Sempre pochi giorni fa, ho letto di un sondaggio sugli orientamenti dei giovani. La maggioranza degli intervistati ha dichiarato di avere scarso interesse per le elezioni o, più esplicitamente, di non votare. Alla domanda successiva, sulle motivazioni del disinteresse per i problemi della collettività, molti hanno contestato questa conclusione: delle questioni che contano, ne discutevano quotidianamente sui social media.
Sono tre frammenti di una società che non è più nemmeno liquida, ma, appunto, frammentata in spezzoni non comunicanti. Insomma, più Antonioni che Bauman, con l’incomunicabilità prevalentemente provocata non dall’assenza di una memoria condivisa, ma dall’assenza tout court di memoria in una fascia consistente e in crescita della popolazione, mentre una parte più esigua coltiva una memoria di fatto fossilizzata, perché non riesce a utilizzarla per comprendere le mutazioni sociali. In mezzo, chi conserva il ricordo di un passato, spesso intriso di speranze e di impegni collettivi, che alimenta il disincanto per il presente.

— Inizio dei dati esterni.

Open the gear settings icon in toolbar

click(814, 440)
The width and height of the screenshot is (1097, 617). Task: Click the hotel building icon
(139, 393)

Questo spettro si aggira per l’Europa, fa sentire la sua presenza anche nella Germania e nell’Austria, entrambe non più felix. Un tempo avremmo l’avremmo classificata come manifestazione sovrastrutturale di una realtà economica, dove il conflitto non è più tra le classi, ma tra le generazioni, con gli anziani che se la passano meglio dei giovani, perché perfino una pensione di 800 euro al mese non è precaria come il reddito di molti trentenni, che oltre tutto spesso guadagnano di meno. Con le ricchezze autentiche oscurate dalla materialità quotidiana di questo conflitto e dalla loro crescente origine nel mondo della finanza, per molti poco più di un’astrazione.
La libertà non è star sopra un albero, non è neanche il volo di un moscone, la libertà non è uno spazio libero, libertà è partecipazione, cantava Giorgio Gaber. Cinquanta anni fa le sue parole ci sembravano riduttive rispetto al rifiuto della delega che, classica eterogenesi dei fini, oggi si sta affermando come rifiuto della delega attraverso il voto, mentre partecipare è sinonimo di intervento in rete.
A volte, quando leggo gli interventi su alfabeta, mi chiedo se siamo molto diversi dagli uomini che si erano nascosti in luoghi isolati, dove custodivano il patrimonio letterario dell’umanità, mandando a memoria i libri, senza conservarne copie, perché un regime autoritario imponeva di bruciarli, per cancellare ogni retaggio del passato. In Fahrenheit 451 il superamento dello status quo è reso possibile da un conflitto nucleare, che offre ai ribelli la possibilità di prestare soccorso ai sopravvissuti, aiutandoli a ricostruire una società democratica, perché dotata di memoria storica.
Avere scelto come soluzione l’olocausto nucleare, che avrebbe fatto vittime anche fra i custodi del patrimonio letterario, non trascurabile dettaglio ignorato da Ray Bradbury, parla anche a noi delle difficoltà di immaginare un percorso fattibile per ricomporre la frattura tra chi la memoria la tiene viva, continuando ad aggiornarla, e una maggioranza dispersa tra gli immersi in un eterno presente e i nostalgici di un passato messo in naftalina.